- **Exercise prompt**: Copy each of the following entries word for word, from the first line to the last.

- **Records supplied**:
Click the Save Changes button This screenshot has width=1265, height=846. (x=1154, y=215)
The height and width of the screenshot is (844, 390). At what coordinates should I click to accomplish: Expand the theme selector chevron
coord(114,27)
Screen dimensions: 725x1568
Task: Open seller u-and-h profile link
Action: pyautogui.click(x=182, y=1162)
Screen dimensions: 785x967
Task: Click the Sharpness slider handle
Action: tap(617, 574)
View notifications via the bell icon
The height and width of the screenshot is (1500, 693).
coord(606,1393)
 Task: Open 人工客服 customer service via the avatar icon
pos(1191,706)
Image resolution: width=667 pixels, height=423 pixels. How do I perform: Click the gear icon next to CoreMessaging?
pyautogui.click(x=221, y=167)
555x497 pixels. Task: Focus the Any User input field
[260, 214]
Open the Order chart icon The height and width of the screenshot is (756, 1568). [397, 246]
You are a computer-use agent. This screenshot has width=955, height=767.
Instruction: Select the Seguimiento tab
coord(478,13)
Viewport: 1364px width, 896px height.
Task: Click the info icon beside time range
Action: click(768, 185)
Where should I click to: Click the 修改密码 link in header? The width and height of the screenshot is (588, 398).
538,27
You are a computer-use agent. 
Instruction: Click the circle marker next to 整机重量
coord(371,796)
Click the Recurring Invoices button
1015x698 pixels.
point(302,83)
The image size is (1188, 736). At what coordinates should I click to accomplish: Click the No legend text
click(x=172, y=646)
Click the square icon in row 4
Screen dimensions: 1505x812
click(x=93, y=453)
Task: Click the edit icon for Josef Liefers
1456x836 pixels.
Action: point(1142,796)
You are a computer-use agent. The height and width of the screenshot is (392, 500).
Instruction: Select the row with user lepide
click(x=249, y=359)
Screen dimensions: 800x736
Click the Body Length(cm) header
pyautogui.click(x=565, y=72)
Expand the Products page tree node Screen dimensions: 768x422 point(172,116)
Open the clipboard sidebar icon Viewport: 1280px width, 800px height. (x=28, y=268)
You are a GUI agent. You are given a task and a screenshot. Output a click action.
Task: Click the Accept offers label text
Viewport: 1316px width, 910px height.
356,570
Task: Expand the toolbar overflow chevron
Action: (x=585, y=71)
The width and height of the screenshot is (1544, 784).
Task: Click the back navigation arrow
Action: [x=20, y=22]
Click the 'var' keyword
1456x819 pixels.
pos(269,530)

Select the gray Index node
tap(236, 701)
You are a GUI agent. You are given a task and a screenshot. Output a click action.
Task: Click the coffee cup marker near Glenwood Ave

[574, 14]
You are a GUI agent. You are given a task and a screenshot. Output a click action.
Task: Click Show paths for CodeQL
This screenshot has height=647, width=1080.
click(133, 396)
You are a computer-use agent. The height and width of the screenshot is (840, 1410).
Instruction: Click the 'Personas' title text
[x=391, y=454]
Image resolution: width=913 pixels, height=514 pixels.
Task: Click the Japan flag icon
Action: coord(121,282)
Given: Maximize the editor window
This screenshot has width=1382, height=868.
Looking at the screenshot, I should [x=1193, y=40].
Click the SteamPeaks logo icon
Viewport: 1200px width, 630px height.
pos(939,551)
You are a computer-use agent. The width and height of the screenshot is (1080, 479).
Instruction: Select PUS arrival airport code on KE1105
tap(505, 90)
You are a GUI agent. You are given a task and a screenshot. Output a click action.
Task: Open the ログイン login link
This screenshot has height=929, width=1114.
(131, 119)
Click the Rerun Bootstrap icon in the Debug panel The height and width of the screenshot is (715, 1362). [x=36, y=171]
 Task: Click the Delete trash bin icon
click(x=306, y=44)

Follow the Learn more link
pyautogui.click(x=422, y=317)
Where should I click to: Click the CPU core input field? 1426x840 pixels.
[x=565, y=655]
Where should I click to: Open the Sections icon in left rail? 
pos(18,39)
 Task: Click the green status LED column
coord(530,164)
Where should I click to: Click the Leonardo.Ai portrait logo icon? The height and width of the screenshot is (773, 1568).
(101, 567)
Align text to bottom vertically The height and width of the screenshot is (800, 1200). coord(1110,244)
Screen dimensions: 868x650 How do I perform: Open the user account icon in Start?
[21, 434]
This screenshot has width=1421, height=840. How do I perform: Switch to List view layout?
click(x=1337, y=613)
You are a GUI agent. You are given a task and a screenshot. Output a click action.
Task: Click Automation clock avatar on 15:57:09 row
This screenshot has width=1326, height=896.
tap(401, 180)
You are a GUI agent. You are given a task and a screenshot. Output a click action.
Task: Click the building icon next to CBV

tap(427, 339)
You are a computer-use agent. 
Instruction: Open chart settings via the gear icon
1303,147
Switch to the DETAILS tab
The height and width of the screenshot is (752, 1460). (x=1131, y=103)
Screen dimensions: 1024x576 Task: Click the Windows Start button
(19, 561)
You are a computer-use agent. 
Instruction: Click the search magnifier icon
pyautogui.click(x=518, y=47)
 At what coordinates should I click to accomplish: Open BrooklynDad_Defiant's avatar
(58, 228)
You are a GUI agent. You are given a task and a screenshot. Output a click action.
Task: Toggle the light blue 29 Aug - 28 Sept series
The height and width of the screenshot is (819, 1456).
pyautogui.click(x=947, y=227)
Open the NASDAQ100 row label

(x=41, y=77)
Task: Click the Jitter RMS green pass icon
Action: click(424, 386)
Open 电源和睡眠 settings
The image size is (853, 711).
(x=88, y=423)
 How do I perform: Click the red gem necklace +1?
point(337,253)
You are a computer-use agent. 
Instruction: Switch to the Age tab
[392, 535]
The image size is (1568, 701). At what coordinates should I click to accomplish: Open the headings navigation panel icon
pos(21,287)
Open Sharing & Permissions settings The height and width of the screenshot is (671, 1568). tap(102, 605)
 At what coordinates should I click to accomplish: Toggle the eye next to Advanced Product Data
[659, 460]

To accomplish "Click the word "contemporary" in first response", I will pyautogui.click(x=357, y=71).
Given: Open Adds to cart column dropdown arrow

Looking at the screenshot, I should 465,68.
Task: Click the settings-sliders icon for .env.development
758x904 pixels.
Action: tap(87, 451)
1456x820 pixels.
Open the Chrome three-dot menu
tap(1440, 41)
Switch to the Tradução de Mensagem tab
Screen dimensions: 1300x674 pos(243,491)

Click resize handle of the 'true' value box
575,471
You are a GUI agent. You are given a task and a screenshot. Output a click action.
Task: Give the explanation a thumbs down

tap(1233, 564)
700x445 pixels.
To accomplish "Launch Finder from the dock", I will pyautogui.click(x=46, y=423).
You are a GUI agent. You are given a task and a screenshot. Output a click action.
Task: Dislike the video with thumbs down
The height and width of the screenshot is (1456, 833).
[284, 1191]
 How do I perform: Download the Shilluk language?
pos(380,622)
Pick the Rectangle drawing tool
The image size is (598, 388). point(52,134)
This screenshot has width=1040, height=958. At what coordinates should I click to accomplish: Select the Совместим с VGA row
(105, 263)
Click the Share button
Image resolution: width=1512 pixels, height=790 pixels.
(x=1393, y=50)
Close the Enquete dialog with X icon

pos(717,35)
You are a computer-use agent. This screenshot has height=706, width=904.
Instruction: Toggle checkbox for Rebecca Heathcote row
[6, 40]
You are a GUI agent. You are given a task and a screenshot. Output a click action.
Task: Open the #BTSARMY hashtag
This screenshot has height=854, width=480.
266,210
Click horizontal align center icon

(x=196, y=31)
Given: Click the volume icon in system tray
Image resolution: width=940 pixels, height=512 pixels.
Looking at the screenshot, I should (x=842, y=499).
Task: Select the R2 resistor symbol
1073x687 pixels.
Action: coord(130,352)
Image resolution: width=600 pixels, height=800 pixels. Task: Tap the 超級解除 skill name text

- **Task result**:
Click the Save Changes button This screenshot has width=1265, height=846. (x=1154, y=215)
The height and width of the screenshot is (844, 390). At what coordinates should I click to accomplish: Expand the theme selector chevron
coord(114,27)
Screen dimensions: 725x1568
Task: Open seller u-and-h profile link
Action: pyautogui.click(x=182, y=1162)
Screen dimensions: 785x967
Task: Click the Sharpness slider handle
Action: tap(617, 574)
View notifications via the bell icon
The height and width of the screenshot is (1500, 693).
coord(606,1393)
 Task: Open 人工客服 customer service via the avatar icon
pos(1191,706)
Image resolution: width=667 pixels, height=423 pixels. How do I perform: Click the gear icon next to CoreMessaging?
pyautogui.click(x=221, y=167)
555x497 pixels. Task: Focus the Any User input field
[260, 214]
Open the Order chart icon The height and width of the screenshot is (756, 1568). [397, 246]
You are a computer-use agent. This screenshot has width=955, height=767.
Instruction: Select the Seguimiento tab
coord(478,13)
Viewport: 1364px width, 896px height.
Task: Click the info icon beside time range
Action: click(768, 185)
Where should I click to: Click the 修改密码 link in header? The width and height of the screenshot is (588, 398).
538,27
You are a computer-use agent. 
Instruction: Click the circle marker next to 整机重量
coord(371,796)
Click the Recurring Invoices button
1015x698 pixels.
point(302,83)
The image size is (1188, 736). At what coordinates should I click to accomplish: Click the No legend text
click(x=172, y=646)
Click the square icon in row 4
Screen dimensions: 1505x812
click(x=93, y=453)
Task: Click the edit icon for Josef Liefers
1456x836 pixels.
Action: point(1142,796)
You are a computer-use agent. The height and width of the screenshot is (392, 500).
Instruction: Select the row with user lepide
click(x=249, y=359)
Screen dimensions: 800x736
Click the Body Length(cm) header
pyautogui.click(x=565, y=72)
Expand the Products page tree node Screen dimensions: 768x422 point(172,116)
Open the clipboard sidebar icon Viewport: 1280px width, 800px height. (x=28, y=268)
You are a GUI agent. You are given a task and a screenshot. Output a click action.
Task: Click the Accept offers label text
Viewport: 1316px width, 910px height.
356,570
Task: Expand the toolbar overflow chevron
Action: (x=585, y=71)
The width and height of the screenshot is (1544, 784).
Task: Click the back navigation arrow
Action: [x=20, y=22]
Click the 'var' keyword
1456x819 pixels.
pos(269,530)

Select the gray Index node
tap(236, 701)
You are a GUI agent. You are given a task and a screenshot. Output a click action.
Task: Click the coffee cup marker near Glenwood Ave

[574, 14]
You are a GUI agent. You are given a task and a screenshot. Output a click action.
Task: Click Show paths for CodeQL
This screenshot has height=647, width=1080.
click(133, 396)
You are a computer-use agent. The height and width of the screenshot is (840, 1410).
Instruction: Click the 'Personas' title text
[x=391, y=454]
Image resolution: width=913 pixels, height=514 pixels.
Task: Click the Japan flag icon
Action: coord(121,282)
Given: Maximize the editor window
This screenshot has width=1382, height=868.
Looking at the screenshot, I should [x=1193, y=40].
Click the SteamPeaks logo icon
Viewport: 1200px width, 630px height.
pos(939,551)
You are a computer-use agent. The width and height of the screenshot is (1080, 479).
Instruction: Select PUS arrival airport code on KE1105
tap(505, 90)
You are a GUI agent. You are given a task and a screenshot. Output a click action.
Task: Open the ログイン login link
This screenshot has height=929, width=1114.
(131, 119)
Click the Rerun Bootstrap icon in the Debug panel The height and width of the screenshot is (715, 1362). [x=36, y=171]
 Task: Click the Delete trash bin icon
click(x=306, y=44)

Follow the Learn more link
pyautogui.click(x=422, y=317)
Where should I click to: Click the CPU core input field? 1426x840 pixels.
[x=565, y=655]
Where should I click to: Open the Sections icon in left rail? 
pos(18,39)
 Task: Click the green status LED column
coord(530,164)
Where should I click to: Click the Leonardo.Ai portrait logo icon? The height and width of the screenshot is (773, 1568).
(101, 567)
Align text to bottom vertically The height and width of the screenshot is (800, 1200). coord(1110,244)
Screen dimensions: 868x650 How do I perform: Open the user account icon in Start?
[21, 434]
This screenshot has width=1421, height=840. How do I perform: Switch to List view layout?
click(x=1337, y=613)
You are a GUI agent. You are given a task and a screenshot. Output a click action.
Task: Click Automation clock avatar on 15:57:09 row
This screenshot has width=1326, height=896.
tap(401, 180)
You are a GUI agent. You are given a task and a screenshot. Output a click action.
Task: Click the building icon next to CBV

tap(427, 339)
You are a computer-use agent. 
Instruction: Open chart settings via the gear icon
1303,147
Switch to the DETAILS tab
The height and width of the screenshot is (752, 1460). (x=1131, y=103)
Screen dimensions: 1024x576 Task: Click the Windows Start button
(19, 561)
You are a computer-use agent. 
Instruction: Click the search magnifier icon
pyautogui.click(x=518, y=47)
 At what coordinates should I click to accomplish: Open BrooklynDad_Defiant's avatar
(58, 228)
You are a GUI agent. You are given a task and a screenshot. Output a click action.
Task: Toggle the light blue 29 Aug - 28 Sept series
The height and width of the screenshot is (819, 1456).
pyautogui.click(x=947, y=227)
Open the NASDAQ100 row label

(x=41, y=77)
Task: Click the Jitter RMS green pass icon
Action: click(424, 386)
Open 电源和睡眠 settings
The image size is (853, 711).
(x=88, y=423)
 How do I perform: Click the red gem necklace +1?
point(337,253)
You are a computer-use agent. 
Instruction: Switch to the Age tab
[392, 535]
The image size is (1568, 701). At what coordinates should I click to accomplish: Open the headings navigation panel icon
pos(21,287)
Open Sharing & Permissions settings The height and width of the screenshot is (671, 1568). tap(102, 605)
 At what coordinates should I click to accomplish: Toggle the eye next to Advanced Product Data
[659, 460]

To accomplish "Click the word "contemporary" in first response", I will pyautogui.click(x=357, y=71).
Given: Open Adds to cart column dropdown arrow

Looking at the screenshot, I should 465,68.
Task: Click the settings-sliders icon for .env.development
758x904 pixels.
Action: tap(87, 451)
1456x820 pixels.
Open the Chrome three-dot menu
tap(1440, 41)
Switch to the Tradução de Mensagem tab
Screen dimensions: 1300x674 pos(243,491)

Click resize handle of the 'true' value box
575,471
You are a GUI agent. You are given a task and a screenshot. Output a click action.
Task: Give the explanation a thumbs down

tap(1233, 564)
700x445 pixels.
To accomplish "Launch Finder from the dock", I will pyautogui.click(x=46, y=423).
You are a GUI agent. You are given a task and a screenshot. Output a click action.
Task: Dislike the video with thumbs down
The height and width of the screenshot is (1456, 833).
[284, 1191]
 How do I perform: Download the Shilluk language?
pos(380,622)
Pick the Rectangle drawing tool
The image size is (598, 388). point(52,134)
This screenshot has width=1040, height=958. At what coordinates should I click to accomplish: Select the Совместим с VGA row
(105, 263)
Click the Share button
Image resolution: width=1512 pixels, height=790 pixels.
(x=1393, y=50)
Close the Enquete dialog with X icon

pos(717,35)
You are a computer-use agent. This screenshot has height=706, width=904.
Instruction: Toggle checkbox for Rebecca Heathcote row
[6, 40]
You are a GUI agent. You are given a task and a screenshot. Output a click action.
Task: Open the #BTSARMY hashtag
This screenshot has height=854, width=480.
266,210
Click horizontal align center icon

(x=196, y=31)
Given: Click the volume icon in system tray
Image resolution: width=940 pixels, height=512 pixels.
Looking at the screenshot, I should (x=842, y=499).
Task: Select the R2 resistor symbol
1073x687 pixels.
Action: coord(130,352)
Image resolution: width=600 pixels, height=800 pixels. Task: Tap the 超級解除 skill name text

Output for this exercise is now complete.